══ DATA EXCERPTS
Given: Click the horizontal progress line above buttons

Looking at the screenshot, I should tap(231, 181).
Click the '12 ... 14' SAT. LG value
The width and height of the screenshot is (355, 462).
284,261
════
Word for word, every record must be given again.

Given: Click the horizontal progress line above buttons

Looking at the screenshot, I should tap(231, 181).
Click the '12 ... 14' SAT. LG value
The width and height of the screenshot is (355, 462).
284,261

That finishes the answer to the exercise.